* _TEXT SEGMENT_
⁂

And speaking of serial womanizing and tastelessness, I think CBS should balance the Reagan fiasco by producing a docudrama on the life of our first black president, William Jefferson Clinton. Denzel Washington is a natural for the lead role even though his liberal politics are all wrong. If we use "The Reagans" as a model, then a right-wing actor like Tom Selleck or Ron Silver should play President Bubba from Arkansas. His long-suffering wife would be played by Meryl Streep, who has the emotional range to do justice to Sen. Hillary Clinton's mercurial personality.

As our story opens, young Billy Clinton is living in Hope, Ark., with his colorful mom, played by Phyllis Diller, and little brother Roger, played by the insufferable Corey Feldman although Gary Coleman would be OK too with lifts in his shoes. Little Billy is a bright young fella with an eye for the girls, and he soon moves to Little Rock to pursue his passions - government and politics, that is.

Anyway, Bill becomes high school valedictorian and earns a Rhodes scholarship to Oxford before graduating from Yale Law School, where he meets a lovely young Republican from Illinois and converts her to Christianity. They fall in love, marry and return to Little Rock, where he is promptly elected attorney general. A couple of years later the voters of Arkansas, in their infinite wisdom, elect him as their governor. But Bill and Hillary aren't satisfied with that double-wide governor's mansion in Little Rock. They have their sights set on Our Nation's Capital.

⁂

Records from a data collection:
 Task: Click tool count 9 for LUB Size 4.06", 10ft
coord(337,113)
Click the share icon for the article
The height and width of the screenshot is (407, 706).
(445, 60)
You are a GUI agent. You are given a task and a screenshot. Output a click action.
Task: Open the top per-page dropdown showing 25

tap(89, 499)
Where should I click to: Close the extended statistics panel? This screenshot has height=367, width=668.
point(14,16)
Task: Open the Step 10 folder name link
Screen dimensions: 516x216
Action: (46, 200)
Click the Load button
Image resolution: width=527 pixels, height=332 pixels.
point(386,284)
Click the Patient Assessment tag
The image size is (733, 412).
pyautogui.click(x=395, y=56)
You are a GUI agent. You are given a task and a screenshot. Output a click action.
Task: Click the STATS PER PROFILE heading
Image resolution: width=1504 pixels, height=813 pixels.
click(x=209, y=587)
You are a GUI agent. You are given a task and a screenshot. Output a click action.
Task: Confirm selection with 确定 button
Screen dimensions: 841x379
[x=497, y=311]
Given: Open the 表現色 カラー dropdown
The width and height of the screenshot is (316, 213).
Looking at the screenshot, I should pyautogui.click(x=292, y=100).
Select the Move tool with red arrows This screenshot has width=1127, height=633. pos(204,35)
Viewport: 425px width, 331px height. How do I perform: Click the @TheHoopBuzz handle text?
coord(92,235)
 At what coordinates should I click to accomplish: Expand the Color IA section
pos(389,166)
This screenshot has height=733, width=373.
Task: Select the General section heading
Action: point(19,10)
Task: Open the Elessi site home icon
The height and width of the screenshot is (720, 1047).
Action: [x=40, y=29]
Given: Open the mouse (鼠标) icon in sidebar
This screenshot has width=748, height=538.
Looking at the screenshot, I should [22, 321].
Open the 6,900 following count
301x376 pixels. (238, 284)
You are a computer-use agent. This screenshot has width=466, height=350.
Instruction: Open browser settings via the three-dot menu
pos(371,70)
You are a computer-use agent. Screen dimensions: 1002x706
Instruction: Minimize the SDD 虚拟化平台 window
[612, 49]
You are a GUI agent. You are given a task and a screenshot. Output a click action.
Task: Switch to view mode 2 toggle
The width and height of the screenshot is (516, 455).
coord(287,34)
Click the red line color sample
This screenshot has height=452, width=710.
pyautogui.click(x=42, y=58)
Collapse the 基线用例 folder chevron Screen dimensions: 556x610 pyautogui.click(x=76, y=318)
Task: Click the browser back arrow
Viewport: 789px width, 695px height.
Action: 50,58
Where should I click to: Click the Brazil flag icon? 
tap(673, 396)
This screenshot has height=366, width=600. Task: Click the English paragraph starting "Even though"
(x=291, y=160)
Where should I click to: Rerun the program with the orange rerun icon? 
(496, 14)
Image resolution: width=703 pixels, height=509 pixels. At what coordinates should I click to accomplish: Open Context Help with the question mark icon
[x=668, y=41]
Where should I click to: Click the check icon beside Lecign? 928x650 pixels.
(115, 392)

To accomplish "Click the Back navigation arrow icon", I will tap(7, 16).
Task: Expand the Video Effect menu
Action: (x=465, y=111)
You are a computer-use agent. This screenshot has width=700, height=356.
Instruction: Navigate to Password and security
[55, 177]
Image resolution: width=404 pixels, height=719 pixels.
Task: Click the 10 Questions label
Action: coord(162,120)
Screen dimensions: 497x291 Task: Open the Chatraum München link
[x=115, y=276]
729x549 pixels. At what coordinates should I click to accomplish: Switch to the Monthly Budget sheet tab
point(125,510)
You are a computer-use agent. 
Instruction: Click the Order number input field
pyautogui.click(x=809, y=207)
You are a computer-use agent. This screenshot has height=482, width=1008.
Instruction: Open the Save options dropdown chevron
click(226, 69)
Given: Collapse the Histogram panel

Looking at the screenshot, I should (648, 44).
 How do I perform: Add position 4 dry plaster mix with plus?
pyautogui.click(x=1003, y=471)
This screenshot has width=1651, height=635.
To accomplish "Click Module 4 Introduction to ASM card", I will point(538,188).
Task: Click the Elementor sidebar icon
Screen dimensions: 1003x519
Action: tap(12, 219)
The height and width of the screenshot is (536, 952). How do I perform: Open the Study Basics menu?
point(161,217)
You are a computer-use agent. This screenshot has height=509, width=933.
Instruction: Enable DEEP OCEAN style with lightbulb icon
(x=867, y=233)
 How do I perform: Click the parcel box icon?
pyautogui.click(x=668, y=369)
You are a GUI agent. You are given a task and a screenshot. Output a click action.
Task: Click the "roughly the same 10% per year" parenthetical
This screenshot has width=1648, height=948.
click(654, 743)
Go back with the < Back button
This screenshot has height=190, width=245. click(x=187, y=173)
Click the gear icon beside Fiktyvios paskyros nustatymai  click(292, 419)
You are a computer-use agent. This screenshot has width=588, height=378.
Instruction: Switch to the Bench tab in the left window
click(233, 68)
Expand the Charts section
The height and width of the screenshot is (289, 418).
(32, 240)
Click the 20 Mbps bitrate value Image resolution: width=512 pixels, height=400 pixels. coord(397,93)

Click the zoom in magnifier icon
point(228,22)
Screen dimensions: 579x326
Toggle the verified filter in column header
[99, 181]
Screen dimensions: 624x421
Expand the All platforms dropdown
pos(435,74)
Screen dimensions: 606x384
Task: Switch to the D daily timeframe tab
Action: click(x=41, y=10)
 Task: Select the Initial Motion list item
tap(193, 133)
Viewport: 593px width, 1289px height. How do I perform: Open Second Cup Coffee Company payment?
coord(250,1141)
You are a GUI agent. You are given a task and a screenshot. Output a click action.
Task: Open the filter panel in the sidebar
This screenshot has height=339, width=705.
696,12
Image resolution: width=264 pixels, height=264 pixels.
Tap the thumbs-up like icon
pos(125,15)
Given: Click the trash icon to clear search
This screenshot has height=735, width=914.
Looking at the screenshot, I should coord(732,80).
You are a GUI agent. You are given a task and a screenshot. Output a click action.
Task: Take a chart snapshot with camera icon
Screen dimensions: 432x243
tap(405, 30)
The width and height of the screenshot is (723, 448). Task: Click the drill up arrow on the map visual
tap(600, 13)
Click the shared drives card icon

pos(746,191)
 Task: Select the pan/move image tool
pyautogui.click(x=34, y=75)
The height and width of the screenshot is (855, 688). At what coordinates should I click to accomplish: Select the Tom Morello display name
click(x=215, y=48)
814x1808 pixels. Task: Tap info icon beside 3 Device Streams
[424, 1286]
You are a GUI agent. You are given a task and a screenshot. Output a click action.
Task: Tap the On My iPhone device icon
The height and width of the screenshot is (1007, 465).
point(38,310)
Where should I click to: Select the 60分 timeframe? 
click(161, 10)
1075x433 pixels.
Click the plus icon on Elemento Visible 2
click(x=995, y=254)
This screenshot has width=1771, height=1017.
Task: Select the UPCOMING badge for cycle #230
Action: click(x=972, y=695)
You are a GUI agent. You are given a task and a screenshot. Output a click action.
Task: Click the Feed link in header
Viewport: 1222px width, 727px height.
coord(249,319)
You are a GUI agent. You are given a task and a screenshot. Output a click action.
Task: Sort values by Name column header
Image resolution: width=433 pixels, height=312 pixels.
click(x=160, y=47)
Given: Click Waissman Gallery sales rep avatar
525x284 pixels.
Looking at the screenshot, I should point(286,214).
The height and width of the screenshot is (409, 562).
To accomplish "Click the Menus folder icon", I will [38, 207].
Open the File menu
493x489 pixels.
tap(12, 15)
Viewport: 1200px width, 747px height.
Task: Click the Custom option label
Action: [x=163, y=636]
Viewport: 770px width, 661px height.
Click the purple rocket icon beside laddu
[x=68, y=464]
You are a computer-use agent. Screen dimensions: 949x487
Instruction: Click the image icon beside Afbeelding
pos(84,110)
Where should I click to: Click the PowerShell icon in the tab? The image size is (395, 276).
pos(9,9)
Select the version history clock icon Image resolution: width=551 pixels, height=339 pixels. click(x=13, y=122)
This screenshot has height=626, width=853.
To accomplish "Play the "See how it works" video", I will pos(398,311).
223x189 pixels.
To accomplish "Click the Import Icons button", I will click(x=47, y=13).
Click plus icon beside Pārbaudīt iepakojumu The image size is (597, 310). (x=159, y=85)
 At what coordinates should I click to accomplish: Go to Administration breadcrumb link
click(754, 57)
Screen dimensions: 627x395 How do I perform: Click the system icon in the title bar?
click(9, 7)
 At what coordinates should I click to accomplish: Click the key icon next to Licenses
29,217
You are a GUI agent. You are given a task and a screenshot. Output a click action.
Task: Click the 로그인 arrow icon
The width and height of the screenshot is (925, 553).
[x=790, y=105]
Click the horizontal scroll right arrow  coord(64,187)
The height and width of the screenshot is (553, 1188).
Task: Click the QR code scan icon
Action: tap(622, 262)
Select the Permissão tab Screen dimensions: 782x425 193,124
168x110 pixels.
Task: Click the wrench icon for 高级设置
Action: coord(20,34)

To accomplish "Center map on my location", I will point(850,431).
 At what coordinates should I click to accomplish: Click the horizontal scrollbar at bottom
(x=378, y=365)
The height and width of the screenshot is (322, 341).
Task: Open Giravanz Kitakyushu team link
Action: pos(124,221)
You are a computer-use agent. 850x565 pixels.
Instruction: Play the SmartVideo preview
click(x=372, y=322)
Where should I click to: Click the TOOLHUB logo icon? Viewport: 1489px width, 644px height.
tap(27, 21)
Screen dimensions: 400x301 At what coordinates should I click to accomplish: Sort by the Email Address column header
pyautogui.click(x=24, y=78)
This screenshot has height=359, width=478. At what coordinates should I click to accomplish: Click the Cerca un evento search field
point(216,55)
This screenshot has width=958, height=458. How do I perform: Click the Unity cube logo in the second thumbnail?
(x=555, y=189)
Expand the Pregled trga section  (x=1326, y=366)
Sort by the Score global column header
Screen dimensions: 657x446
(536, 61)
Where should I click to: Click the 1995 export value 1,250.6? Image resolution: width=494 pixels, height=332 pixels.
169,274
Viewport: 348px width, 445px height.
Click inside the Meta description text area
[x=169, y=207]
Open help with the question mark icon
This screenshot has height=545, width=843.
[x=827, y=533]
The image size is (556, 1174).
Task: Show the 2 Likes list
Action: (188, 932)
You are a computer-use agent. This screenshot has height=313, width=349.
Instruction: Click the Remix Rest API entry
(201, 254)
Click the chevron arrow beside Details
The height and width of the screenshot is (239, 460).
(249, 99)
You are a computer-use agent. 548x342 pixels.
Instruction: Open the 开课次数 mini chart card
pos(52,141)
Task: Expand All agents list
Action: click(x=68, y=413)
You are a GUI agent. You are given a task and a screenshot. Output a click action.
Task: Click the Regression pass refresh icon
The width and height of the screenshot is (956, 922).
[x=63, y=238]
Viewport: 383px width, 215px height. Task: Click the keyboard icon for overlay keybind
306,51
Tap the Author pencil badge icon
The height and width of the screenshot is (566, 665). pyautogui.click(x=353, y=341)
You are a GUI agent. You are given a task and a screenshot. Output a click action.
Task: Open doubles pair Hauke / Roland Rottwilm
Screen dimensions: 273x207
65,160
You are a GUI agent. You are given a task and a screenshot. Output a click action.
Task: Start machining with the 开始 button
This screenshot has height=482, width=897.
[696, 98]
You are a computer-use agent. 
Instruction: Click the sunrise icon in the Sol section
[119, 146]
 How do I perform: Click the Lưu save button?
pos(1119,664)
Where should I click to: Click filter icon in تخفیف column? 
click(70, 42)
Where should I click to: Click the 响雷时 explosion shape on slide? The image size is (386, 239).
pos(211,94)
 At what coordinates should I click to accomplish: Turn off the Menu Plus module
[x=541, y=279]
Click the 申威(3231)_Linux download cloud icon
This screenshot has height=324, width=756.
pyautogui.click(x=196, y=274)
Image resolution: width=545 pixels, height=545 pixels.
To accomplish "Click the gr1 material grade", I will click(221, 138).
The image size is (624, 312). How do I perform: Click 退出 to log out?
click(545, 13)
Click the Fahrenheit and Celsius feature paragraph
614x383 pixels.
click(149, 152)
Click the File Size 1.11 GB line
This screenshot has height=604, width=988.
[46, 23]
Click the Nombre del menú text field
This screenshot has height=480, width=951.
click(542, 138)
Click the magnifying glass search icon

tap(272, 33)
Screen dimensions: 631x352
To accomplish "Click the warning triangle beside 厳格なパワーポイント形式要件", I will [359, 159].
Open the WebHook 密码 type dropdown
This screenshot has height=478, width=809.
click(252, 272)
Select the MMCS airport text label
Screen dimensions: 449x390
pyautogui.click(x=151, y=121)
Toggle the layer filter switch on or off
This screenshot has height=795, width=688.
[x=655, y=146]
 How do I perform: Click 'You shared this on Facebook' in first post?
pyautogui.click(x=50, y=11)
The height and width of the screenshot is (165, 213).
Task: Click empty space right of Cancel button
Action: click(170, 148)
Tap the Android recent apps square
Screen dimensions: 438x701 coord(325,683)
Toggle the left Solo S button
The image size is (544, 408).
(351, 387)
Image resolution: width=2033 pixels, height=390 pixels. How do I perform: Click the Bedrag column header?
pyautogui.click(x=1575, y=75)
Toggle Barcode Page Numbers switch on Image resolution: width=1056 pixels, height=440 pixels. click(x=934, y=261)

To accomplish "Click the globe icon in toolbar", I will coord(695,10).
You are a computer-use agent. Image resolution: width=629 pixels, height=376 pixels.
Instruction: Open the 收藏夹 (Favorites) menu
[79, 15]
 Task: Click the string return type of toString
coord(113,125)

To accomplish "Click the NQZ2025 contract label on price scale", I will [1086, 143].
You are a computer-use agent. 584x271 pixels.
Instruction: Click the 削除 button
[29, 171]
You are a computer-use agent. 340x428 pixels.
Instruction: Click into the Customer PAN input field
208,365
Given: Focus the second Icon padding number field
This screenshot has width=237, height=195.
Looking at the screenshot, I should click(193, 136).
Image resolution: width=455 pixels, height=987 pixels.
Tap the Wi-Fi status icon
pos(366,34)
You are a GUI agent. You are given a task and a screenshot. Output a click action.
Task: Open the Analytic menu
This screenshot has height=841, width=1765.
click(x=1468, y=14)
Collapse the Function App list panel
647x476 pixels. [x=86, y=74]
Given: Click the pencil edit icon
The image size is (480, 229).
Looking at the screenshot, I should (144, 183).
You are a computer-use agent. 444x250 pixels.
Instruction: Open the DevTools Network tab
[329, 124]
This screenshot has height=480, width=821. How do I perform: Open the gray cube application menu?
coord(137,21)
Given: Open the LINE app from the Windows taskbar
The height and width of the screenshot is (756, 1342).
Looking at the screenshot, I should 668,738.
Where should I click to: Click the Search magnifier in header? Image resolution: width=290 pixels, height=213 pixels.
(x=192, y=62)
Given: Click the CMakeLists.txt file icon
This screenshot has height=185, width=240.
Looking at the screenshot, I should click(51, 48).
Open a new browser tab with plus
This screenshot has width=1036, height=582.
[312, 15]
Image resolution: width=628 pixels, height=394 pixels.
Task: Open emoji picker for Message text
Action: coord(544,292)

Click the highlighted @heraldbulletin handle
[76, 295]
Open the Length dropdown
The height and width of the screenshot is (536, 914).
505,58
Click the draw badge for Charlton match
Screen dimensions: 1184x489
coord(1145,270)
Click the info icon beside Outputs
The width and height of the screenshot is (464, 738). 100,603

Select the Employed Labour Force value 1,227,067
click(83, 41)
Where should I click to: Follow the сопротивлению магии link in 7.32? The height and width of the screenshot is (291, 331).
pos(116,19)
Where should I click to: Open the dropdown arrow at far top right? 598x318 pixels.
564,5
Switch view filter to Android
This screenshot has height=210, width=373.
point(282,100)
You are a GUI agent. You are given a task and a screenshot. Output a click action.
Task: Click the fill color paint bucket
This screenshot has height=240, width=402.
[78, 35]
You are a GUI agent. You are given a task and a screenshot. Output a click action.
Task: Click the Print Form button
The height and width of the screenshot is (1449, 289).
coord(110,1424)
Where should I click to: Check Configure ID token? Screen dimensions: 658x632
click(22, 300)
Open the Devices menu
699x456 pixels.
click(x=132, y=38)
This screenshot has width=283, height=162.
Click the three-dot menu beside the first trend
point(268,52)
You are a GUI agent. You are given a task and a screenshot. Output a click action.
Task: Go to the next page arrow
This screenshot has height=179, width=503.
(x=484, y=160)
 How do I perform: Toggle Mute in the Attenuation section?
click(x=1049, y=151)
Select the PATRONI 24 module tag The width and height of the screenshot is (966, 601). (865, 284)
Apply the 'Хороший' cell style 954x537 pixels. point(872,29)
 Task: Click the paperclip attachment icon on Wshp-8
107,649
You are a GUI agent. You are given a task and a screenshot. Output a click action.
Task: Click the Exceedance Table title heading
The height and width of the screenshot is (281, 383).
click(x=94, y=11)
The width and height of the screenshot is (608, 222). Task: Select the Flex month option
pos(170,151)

⁂

* _WORK TO COMPLETE_
In the text segment, which performer is cast as young Billy Clinton's mother?

* _RESULT FOR THIS TASK_
Phyllis Diller